Encontré refugio en la prosa de antiguos narradores, me deslumbraron los formalismos del nuevo y viejo siglo XX, me emocioné con la poesía de los hombres honestos, y tengo que confesar que si algo encontré en Bukowski o Limonov, fue sobre todo diversión. Reí con las chocantes y sórdidas anécdotas y en algún momento, créanme, quise ser como ellos.

Y pensé en dejar mi trabajo, y dembular por el mundo, como un bala perdida, un enfant terrible, un Sputnik orbitando en el espacio sideral. Y en dejarme barba de varios días, o pelos de punta, al estilo punk, y unos cuantos tatuajes. Y en hollar el asfalto de  las ciudades céntricas de la escena literaria con mis historias banales revestidas de metáforas, mi carácter atrabiliario y mi personalidad única. Y ser un celebérrimo escritor que ha hecho de sus miserias y ocurrencias el centro de la escena, de su necesidad, virtud; y  de su propia vida la materia con la que construir su obra, como las arañas tejen su tela, con la que de vez en cuanto atrapan a algunas ingenuas moscas con extraños gustos literarios.

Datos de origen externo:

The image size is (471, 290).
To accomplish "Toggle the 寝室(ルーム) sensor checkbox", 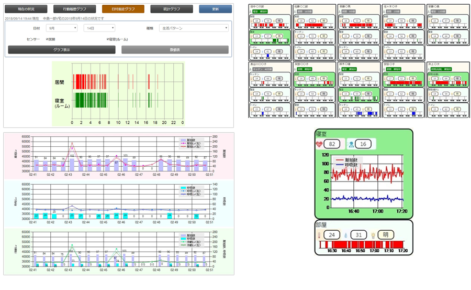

Pero, ya lo he dicho: no nací en el lugar adecuado, ni crecí en la mejor familia para ello. Al final tuve, como tantos, que luchar con personajes, tramas, adverbios, artículos e imágenes, y en la cima de este edificio trabajosamente construido, me encontré tan solo un enorme sillón orejero de cuero en el que editores advenedizos se fuman, por turnos,  puros a la salud del trabajo diario de losautores que no se dedican a exhibirse a tumba abierta buscando likes como el nuevo maná.

Pues eso, amigos, que yo, en lugar de este, hubiera querido ser Limonov o Bukowski. ¿Ustedes no?